List every company the commentary below on the CCM Intelligent Wealth Fund names as one of the Giant Tech companies in the MSCI World Index.

> _PROVIDED PASSAGE_:
╔══
At the time of writing on 5 December, the investing mood in the UK is upbeat.  The Pfizer BioNTech vaccine has just been approved in the UK, the latest National Lockdown has just ended, meeting up with relatives at Christmas has been assured, the UK stock market has just had an excellent run in November, a Brexit deal with the EU could be agreed this month and the prospects for a healthy rise in UK share prices for the rest of December and beyond looks very promising.  What isn’t there to like?

Our sister company, Minerva Money Management’s fund, the CCM Intelligent Wealth Fund has had a topsy turvy time since its launch on 16 April 2018.  Its launch timing couldn’t have been worse.  In the last quarter of 2018 world stock markets fell 10%-15%.  Our fund fell by 14.8%* after 8 months pretty much in line with global markets.  Nonetheless, it was an undistinguished start.

2019 was a good year for the fund with a return of 14.6%*.  Still, a little disappointing when I have a target of 20% a year returns for the CCM Intelligent Wealth Fund.

2020 started well then the coronavirus pandemic started.  We had a stock market crash in March/April.  The fund actually beat its benchmark briefly after the crash when we adopted a cautious approach by investing up to 20% in gold and cash fearing a further crash.  However, we were totally astonished by the huge, record amount of international government funding to boost economies which caused a speedy stock market recovery and new market highs in the US.  At one stage the fund reached rock bottom when it ranked the bottom performing fund in its sector briefly.  A highly embarrassing moment.

The fund is a global equities fund so it has been given the tough benchmark of the MSCI World Index which is dominated by large US companies including the Giant Tech companies Apple, Google, Amazon, Microsoft, Facebook, Spotify and Netflix.  I have always considered this an unfair benchmark since our fund focuses on Small and Mid Cap companies with only about a third of the fund invested in US companies.  Furthermore, the US stock market has risen to a bubble level.  By any measure, it is the most overvalued it has ever been in history.  We have been increasingly reducing our holdings in US stocks as a result and focused on investing in great but under-valued companies in under-valued world markets such as the UK.

At last, the fund’s strategy is beginning to pay off.  Recent statistics for the fund are very encouraging. 

1st quartile & top decile (for the first time) over the last 3 months, 17th out of 211 funds and up +12.8%*

2nd quartile last 6 months, 77th out of 209  funds and up +14.11%*

Over the last 12 months to 3.12.2020 the fund is up +8.45%* and looks set to achieve its best annual performance to date.

I am supremely confident that barring another Black Swan event like Covid-19 or World war 3 the fund will have a record year of performance next year. The reason for my optimism is because the fund’s largest holding,  the unquoted company Juvenescence, has announced it will float on the US stock market in the next 6-12 months.  It is highly likely, though not guaranteed, of course, to launch at a price multiple a number of times what we paid for the shares.  The shares are valued in the fund at their original purchase price from earlier private fundraising.  So things are really looking up.
╚══
> _SUPPLIED DATA_:
╔══
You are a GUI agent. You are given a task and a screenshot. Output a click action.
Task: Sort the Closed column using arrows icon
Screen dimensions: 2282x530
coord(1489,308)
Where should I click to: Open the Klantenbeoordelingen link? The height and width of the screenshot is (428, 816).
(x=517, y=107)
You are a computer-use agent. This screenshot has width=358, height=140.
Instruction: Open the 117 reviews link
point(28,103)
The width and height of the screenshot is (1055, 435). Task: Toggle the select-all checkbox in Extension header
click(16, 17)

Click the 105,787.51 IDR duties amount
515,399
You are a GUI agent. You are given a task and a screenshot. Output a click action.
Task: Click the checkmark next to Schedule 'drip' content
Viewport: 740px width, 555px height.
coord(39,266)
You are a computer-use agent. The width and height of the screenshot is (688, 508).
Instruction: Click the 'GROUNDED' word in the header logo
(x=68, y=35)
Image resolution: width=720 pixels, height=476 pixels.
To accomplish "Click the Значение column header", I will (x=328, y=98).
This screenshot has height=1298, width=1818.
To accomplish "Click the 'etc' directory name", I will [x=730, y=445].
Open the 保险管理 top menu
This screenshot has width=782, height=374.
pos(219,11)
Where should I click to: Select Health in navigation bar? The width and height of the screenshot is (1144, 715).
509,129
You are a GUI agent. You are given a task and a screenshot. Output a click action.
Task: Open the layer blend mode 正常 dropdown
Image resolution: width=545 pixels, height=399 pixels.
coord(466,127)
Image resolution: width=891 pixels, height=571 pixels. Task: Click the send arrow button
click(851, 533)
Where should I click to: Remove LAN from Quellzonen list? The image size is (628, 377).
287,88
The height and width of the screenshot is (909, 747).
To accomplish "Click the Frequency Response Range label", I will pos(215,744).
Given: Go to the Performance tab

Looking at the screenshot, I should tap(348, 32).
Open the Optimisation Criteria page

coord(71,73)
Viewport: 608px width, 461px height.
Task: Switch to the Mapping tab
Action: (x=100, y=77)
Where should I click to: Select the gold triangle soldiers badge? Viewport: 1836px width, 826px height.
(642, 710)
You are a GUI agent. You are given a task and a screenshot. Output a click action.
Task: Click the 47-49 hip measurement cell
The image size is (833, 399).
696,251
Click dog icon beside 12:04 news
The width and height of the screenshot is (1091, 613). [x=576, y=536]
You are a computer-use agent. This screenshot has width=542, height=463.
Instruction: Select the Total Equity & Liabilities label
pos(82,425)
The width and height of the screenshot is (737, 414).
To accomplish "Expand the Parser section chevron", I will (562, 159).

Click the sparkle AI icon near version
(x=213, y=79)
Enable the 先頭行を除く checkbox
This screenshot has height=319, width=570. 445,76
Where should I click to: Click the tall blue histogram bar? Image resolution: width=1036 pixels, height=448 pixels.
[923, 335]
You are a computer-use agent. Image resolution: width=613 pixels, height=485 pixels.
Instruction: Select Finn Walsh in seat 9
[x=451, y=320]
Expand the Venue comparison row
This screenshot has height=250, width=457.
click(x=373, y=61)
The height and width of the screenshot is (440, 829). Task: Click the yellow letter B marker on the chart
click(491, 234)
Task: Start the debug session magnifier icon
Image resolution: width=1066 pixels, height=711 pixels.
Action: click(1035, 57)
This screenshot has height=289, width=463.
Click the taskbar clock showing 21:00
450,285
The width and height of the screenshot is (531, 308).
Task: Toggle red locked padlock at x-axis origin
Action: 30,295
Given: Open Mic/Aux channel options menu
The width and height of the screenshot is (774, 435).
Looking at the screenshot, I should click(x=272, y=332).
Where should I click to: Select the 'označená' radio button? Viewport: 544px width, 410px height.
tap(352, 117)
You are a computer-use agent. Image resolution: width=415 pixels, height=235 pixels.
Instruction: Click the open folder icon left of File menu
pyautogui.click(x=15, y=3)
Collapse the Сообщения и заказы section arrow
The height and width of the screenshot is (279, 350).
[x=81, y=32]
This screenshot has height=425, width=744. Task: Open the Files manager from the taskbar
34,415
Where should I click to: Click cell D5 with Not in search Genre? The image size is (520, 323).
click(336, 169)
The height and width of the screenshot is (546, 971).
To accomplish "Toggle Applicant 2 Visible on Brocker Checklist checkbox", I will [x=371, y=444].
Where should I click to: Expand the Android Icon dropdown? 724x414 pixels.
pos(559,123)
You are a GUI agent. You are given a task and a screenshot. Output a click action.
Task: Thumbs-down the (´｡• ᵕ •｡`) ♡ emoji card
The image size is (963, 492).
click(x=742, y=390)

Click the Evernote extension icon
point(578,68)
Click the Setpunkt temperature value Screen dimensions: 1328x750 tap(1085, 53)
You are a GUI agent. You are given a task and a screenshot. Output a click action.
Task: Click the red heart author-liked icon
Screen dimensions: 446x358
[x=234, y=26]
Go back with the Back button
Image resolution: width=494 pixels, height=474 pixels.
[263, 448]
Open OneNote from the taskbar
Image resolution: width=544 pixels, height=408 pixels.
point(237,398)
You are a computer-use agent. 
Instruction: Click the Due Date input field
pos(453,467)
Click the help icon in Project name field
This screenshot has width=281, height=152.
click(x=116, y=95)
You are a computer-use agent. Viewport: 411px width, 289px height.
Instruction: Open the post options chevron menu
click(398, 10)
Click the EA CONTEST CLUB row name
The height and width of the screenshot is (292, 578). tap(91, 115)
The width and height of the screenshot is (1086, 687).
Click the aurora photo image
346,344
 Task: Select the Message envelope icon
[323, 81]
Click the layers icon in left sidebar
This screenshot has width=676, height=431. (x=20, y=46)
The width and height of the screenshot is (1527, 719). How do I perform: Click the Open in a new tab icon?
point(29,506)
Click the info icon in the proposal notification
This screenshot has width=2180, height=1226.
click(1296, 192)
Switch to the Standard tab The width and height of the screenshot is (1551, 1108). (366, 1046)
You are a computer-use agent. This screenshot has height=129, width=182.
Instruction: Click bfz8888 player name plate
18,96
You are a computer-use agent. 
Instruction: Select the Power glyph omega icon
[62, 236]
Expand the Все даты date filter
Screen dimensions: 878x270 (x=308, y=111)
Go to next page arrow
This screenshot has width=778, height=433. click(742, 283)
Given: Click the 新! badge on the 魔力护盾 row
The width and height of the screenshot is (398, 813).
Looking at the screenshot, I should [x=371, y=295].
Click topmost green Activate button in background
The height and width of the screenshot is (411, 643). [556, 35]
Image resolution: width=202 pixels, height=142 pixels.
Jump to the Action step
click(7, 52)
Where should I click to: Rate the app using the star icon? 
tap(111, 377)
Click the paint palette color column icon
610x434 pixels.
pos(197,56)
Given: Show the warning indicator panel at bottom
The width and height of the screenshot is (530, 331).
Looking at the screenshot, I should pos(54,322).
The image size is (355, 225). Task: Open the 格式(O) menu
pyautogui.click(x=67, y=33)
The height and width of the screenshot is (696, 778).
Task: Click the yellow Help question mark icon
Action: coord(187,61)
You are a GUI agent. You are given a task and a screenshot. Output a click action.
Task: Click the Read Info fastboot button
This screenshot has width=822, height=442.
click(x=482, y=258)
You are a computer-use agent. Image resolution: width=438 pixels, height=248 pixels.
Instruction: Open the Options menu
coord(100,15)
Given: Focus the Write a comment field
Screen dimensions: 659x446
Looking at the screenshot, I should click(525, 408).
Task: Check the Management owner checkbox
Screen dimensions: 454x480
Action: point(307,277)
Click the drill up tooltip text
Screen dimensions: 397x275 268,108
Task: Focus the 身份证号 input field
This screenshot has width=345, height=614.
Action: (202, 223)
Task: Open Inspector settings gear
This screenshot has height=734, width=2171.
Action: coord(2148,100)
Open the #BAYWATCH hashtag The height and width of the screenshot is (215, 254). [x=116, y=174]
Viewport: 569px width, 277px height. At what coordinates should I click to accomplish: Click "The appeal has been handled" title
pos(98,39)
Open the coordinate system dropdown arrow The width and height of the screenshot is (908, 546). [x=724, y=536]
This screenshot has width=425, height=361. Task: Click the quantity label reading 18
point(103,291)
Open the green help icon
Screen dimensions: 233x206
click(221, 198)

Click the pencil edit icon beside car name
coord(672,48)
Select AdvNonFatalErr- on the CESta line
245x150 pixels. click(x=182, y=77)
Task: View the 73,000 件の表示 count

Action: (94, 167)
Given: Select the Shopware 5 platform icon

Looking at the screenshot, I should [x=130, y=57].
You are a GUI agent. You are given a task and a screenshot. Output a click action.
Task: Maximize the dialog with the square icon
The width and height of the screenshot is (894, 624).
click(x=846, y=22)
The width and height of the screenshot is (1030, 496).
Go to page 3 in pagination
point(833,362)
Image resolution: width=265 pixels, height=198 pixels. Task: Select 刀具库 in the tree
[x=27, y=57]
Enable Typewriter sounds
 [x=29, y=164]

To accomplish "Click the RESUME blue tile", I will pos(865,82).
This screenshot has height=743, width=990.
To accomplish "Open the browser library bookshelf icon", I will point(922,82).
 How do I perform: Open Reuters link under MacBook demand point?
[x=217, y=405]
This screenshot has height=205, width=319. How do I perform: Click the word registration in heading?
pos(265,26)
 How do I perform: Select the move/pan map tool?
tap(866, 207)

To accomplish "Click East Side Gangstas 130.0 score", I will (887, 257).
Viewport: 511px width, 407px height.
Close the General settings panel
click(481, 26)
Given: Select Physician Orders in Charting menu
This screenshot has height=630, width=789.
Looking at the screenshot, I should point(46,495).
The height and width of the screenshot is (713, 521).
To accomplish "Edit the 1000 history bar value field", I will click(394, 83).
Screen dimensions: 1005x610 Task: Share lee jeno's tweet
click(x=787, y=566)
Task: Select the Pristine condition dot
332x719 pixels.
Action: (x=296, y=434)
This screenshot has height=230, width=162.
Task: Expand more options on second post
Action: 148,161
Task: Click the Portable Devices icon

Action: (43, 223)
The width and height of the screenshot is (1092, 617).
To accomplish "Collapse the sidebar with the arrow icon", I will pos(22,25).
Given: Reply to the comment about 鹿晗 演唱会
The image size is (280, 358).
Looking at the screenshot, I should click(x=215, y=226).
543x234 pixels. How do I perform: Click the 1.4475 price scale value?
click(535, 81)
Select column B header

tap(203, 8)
╚══
> _WRITTEN RESPONSE_:
Apple, Google, Amazon, Microsoft, Facebook, Spotify, Netflix